The Theory of 'word meaning' - Sanskrit and Tamil

"Lakshana Traya" , a theory of word meaning which is also available in the Tamil Tolkaapiyam ( 3rd cent BC). 


However I must point out that Tolkaapiyam  goes beyond this notion of word-meanings. 

While certainly it is true all words have meanings, it is NOT the case that all meanings are wordy or verbal.  There are meanings there in the world as objective realities and which emerge only as the significance of the nonverbal , intention-language or as Tol. would put it , KuRippu Mozi. Now while it is true that such intention-language can
figure in dramas, but Tol. notes it  in the stream of life, as part of the natural mode of human existence and as objective realities in the real world and not the drama-world.


This emerges in the study of GAZE or (naaddam) and which is nonverbal.
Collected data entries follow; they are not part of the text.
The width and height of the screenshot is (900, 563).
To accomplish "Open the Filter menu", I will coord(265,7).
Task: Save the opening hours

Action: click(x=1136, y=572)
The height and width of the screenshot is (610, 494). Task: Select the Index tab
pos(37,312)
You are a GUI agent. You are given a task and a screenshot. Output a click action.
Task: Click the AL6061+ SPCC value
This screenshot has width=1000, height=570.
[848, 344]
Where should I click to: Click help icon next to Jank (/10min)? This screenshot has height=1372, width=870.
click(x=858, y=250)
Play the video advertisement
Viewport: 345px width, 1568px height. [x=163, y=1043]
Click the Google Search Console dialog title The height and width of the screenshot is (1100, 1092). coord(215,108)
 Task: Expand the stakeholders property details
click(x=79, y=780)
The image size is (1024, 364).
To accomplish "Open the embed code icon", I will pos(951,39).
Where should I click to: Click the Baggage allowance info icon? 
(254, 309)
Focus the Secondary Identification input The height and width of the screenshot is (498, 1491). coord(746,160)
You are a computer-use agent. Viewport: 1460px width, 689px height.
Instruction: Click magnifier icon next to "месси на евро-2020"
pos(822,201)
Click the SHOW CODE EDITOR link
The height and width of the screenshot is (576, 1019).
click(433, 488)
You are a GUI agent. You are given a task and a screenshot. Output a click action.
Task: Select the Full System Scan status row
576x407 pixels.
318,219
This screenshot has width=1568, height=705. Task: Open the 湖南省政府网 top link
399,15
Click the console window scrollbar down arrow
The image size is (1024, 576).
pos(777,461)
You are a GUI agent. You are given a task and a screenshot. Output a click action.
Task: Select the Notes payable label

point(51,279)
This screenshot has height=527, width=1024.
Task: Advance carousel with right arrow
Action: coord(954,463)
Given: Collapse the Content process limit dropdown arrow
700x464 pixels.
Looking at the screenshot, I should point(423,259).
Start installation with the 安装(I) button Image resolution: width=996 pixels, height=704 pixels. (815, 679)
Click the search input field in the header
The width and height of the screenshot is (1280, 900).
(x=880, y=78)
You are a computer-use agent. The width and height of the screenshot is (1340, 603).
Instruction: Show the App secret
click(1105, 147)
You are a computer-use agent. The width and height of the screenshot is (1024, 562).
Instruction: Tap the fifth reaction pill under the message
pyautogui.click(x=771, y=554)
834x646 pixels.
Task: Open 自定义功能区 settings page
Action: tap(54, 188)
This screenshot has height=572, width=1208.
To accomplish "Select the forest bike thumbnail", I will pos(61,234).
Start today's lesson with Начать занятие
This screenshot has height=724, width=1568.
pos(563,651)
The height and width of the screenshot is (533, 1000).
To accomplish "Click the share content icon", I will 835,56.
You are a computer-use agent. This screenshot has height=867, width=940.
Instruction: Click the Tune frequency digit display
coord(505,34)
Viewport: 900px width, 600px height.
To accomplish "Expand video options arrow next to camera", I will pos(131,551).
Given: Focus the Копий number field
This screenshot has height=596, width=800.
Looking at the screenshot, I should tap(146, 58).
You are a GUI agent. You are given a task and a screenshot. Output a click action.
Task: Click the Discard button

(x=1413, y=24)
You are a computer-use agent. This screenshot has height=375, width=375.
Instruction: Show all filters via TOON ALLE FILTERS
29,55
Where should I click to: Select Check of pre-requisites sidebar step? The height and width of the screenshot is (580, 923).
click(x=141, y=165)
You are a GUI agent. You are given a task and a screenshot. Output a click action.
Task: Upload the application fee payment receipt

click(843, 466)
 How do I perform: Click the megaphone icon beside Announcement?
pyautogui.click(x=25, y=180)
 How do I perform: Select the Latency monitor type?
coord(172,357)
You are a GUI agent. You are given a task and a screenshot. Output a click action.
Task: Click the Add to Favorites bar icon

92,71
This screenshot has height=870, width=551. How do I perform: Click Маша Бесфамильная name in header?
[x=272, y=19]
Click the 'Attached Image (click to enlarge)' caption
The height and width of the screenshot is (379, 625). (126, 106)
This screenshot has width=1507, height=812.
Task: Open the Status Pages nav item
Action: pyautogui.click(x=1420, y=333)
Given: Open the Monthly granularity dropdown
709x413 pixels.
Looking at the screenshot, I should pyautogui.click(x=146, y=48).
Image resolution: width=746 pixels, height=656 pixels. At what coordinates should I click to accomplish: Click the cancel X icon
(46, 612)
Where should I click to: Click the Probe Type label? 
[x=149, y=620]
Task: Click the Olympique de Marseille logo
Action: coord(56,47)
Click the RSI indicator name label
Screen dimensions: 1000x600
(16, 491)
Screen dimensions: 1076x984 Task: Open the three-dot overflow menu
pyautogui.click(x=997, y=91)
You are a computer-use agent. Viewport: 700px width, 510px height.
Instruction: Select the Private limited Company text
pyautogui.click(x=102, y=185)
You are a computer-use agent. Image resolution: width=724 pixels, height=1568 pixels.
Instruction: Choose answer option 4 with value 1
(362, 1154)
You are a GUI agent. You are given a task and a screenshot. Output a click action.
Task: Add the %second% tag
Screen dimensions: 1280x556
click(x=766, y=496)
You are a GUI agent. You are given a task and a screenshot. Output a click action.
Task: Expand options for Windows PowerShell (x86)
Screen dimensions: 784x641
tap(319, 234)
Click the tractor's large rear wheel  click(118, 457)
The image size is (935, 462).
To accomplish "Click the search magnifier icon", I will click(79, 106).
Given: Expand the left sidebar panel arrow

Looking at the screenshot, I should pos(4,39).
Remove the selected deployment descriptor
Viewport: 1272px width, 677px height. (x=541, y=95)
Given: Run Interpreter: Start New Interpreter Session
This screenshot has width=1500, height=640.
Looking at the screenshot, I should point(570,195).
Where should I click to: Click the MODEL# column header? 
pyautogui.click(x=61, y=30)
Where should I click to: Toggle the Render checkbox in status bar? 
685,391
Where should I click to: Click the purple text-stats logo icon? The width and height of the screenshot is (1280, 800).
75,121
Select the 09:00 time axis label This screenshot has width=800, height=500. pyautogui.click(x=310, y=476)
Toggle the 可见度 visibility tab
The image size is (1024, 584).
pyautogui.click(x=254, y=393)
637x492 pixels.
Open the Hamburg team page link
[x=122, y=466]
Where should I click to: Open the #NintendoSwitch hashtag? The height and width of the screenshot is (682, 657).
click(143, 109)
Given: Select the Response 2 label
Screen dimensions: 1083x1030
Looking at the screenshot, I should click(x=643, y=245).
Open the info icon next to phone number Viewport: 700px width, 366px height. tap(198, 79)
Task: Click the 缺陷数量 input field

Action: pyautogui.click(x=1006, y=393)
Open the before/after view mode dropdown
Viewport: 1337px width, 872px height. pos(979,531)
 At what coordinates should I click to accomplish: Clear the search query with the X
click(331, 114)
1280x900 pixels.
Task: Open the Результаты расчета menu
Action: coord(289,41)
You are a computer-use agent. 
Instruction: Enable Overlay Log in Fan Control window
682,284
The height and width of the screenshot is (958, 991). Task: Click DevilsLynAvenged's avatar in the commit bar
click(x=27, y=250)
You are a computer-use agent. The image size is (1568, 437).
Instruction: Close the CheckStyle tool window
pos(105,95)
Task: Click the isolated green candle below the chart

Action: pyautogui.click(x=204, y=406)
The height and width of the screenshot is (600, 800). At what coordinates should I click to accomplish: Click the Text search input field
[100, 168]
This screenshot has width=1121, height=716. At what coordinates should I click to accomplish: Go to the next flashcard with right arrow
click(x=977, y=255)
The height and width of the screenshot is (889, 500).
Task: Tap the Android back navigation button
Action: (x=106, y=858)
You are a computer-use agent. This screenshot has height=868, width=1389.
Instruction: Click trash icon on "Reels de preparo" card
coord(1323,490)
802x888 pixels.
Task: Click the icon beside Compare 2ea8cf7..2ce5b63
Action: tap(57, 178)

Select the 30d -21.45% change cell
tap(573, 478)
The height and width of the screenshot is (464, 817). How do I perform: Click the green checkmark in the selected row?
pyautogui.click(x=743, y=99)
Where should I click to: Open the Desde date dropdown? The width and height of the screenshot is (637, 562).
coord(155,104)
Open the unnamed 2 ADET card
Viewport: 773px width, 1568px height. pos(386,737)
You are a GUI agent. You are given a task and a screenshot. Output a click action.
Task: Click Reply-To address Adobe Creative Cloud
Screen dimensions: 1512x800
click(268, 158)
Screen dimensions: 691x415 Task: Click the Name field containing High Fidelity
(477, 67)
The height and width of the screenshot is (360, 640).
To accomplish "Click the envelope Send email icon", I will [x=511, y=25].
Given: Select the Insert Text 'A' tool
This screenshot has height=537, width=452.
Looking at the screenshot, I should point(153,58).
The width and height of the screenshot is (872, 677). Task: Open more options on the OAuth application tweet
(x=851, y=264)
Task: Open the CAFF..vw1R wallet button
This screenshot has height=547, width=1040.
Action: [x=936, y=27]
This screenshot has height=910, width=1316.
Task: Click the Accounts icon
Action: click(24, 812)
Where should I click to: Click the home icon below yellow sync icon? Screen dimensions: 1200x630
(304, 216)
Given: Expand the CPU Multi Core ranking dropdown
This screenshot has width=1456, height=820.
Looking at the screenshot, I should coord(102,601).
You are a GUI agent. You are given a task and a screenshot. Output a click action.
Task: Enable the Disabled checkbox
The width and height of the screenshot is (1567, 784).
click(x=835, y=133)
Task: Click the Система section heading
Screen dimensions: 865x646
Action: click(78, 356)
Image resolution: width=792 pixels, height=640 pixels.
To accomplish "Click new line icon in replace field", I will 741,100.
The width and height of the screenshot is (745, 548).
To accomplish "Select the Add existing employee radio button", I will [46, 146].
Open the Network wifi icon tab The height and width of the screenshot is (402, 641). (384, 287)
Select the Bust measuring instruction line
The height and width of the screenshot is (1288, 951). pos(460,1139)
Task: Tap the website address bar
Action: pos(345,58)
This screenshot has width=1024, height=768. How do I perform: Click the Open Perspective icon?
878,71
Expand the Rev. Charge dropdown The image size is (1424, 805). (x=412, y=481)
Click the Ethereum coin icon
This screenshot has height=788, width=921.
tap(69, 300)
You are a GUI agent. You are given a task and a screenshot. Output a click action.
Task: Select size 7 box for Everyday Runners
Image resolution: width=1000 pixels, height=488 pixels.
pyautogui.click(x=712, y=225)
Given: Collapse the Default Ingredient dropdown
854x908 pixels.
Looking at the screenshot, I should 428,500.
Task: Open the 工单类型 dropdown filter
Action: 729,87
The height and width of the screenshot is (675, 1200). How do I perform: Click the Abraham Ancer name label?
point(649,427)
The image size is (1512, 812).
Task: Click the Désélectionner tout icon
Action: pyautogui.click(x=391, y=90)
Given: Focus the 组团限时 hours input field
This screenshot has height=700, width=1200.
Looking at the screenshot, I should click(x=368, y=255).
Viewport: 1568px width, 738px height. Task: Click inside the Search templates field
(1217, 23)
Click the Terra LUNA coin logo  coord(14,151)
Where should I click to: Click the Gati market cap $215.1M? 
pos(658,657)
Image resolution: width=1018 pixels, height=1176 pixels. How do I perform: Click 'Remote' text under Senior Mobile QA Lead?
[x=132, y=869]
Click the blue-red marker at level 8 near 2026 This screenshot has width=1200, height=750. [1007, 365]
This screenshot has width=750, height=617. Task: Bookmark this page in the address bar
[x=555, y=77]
While
there are many sutras related to this, I just give the following:


1042: naaddam iraNdum aRivudam paduttaRkuk
          kuuddi uraikkum kuRippurai aakum


In Love behavior,  the GAZES of the Hero and Heroine are aspects
an intention-language that function to bring about mutual agreement.


The language of the eyes where there is gazing intensively ( uNkaN nookku)
and which is MEANINGFUL implies  that meanings can be nonverbal as well.
Notice that this kind of meaning is above the type listed in the Lakshana
Traya which confines itself to only  meanings that have entered the domain
of linguistic expressions and contextual conditions.

This also shows that meanings in general  are objective realities where
only some have entered the domain of language with some others always there
as BEYOND and ABOVE language of ordinary communications.

The linguistic tradition of Sanskrit cannot accommodate such meanings as the
language is only a literary language, torn off from the stream of life
where intention-language also figure and where along  with  verbal speech
acts, there are also NONVERBAL SPEECH ACTS such as Gaze and so forth. 

This partial blindness of Sanskrit language and the grammatical theories based on it
extends to the whole of the culture promoted by that language - it does not
accommodate itself to the WHOLE RANGE of MEANINGS but only to those which
have entered the verbal mode of being.